This was a retrospective case–control study utilizing the data available in the All of Us database. The database includes patients 18 years and older recruited within the period of May 2018 to January 2022. In the All of Us platform, volunteers may complete health-related surveys and consent to sharing their electronic health records (EHRs). The health data of each participant were transferred to the database; they were then deidentified and made accessible to registered users for research purposes.
37 Data used in this study are available to registered researchers of the All of Us Researcher Workbench. For information about access, please visit
https://www.researchallofus.org/.
This study selected two cohorts of adult patients with associated EHRs using the All of Us data analysis workbench: KC patients and matched non-KC patients. The KC patients were identified by the Systemized Nomenclature of Medicine, Clinical Terms (SNOMED-CT) term “keratoconus,” based on the International Classification of Diseases (ICD) codes for KC. The KC cohort was built to include all patients with at least one KC diagnosis in their EHRs (n = 572). Age, ethnicity, and sex data were extracted from the survey data available in the database. Participants in the KC cohort were matched with three controls based on age ± 1 year, ethnicity, and sex to create the matched non-KC cohort (n = 1716).

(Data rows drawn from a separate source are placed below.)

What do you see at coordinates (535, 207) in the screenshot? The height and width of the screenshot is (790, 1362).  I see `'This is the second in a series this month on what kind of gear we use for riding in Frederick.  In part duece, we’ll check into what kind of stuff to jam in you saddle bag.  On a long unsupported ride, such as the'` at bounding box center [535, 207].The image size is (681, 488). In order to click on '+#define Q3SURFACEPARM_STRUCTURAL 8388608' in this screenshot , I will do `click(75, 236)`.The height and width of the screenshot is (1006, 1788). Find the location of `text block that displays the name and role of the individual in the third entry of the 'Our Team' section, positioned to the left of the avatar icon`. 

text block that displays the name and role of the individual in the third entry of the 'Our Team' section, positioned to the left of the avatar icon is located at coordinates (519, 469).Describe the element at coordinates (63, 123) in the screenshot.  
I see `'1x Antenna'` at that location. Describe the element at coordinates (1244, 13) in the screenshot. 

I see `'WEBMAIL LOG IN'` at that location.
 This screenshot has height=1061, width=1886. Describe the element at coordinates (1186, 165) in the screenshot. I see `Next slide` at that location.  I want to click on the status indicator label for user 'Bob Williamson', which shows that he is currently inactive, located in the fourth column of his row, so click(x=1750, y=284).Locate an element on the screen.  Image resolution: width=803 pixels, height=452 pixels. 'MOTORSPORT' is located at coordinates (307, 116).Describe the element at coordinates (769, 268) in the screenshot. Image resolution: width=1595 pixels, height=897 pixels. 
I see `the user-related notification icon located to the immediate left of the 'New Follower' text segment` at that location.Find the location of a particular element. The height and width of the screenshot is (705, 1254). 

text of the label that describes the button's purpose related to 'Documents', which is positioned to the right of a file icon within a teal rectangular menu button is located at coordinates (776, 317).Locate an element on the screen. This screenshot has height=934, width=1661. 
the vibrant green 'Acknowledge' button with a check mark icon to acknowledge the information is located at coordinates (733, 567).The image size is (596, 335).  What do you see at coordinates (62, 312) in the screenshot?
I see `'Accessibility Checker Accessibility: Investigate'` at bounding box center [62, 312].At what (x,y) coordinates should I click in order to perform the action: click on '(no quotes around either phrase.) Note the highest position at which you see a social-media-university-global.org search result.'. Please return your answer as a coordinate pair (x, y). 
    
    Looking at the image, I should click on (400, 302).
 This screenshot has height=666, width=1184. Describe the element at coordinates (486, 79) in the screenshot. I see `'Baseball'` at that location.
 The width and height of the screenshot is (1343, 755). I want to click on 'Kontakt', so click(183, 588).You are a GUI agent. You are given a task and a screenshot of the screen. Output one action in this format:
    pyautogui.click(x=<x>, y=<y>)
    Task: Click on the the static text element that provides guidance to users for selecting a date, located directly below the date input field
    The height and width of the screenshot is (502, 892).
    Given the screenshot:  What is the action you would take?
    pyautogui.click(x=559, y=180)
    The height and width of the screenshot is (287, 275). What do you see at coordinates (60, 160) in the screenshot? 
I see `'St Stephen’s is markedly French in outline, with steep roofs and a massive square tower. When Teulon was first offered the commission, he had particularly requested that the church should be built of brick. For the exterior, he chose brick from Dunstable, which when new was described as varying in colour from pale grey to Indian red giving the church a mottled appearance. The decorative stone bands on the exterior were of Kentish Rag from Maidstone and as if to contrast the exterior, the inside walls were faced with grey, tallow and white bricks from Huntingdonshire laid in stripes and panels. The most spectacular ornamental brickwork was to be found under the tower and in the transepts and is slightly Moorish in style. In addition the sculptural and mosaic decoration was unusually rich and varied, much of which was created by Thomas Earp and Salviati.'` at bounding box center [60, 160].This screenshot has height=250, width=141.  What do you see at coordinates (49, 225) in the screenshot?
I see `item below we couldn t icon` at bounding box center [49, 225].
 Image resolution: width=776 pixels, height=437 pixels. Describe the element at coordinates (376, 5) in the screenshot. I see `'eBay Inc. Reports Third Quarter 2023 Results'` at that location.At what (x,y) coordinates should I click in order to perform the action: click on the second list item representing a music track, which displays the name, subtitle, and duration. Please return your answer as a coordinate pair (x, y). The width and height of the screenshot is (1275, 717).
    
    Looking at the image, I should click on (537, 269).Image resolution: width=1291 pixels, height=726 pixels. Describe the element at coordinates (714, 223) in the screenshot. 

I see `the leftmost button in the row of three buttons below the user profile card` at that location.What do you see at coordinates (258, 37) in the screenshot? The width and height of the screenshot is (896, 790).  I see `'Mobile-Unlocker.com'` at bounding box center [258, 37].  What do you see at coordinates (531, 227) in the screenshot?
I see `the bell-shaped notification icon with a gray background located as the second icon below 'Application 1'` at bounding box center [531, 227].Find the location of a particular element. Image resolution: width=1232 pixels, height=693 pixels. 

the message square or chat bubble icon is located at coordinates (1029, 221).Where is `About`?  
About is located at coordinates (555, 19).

ICD codes were used to identify covariates, including a history of diabetes, sleep apnea, obesity, dry eye, eczema, allergic rhinitis, allergic or atopic conjunctivitis, tetracycline medication, vitamin C supplementation, pregnancy, and estrogen-containing medication. History of smoking was identified using a combination of survey data and ICD codes. Participants who reported smoking more than 100 cigarettes in their lifetime, smoking for more than 5 years, or smoking a cigarette in the last month were defined as smokers by the survey results. Due to significant overlap in the pathophysiology and previously reported strong evidence for dry eye, allergic or atopic conjunctivitis, and eczema, all participants with these risk factors were grouped into one category referred to as “ocular surface disease.”
Advanced statistical techniques were employed within the All of Us researcher workbench to analyze the collected data. Data analysis was conducted on the Jupyter Notebook web-based platform using the R programming language (R Foundation for Statistical Computing, Vienna, Austria). Tests were performed using the “oddsratio()” function from the “epitools” package and “glm()” function from the “stats” package. Univariable odds ratios (ORs) were calculated comparing KC and each collected element of the participants’ health histories (ocular surface disease, diabetes, sleep apnea, obesity, smoking, allergic rhinitis, pregnancy, estrogen-containing medications, tetracyclines, and vitamin C supplementation). A logistic regression was performed using all variables to show significant correlations to KC (ocular surface disease, diabetes, sleep apnea, obesity, smoking, allergic rhinitis, pregnancy, estrogen-containing medications, tetracyclines, and vitamin C supplementation) as covariates to calculate multivariable ORs. Also, 95% confidence intervals (CIs) and P values were additionally calculated. All analyses exploring the history of pregnancy and estrogen-containing medication included only female KC participants (n = 316) and their matched controls (n = 948).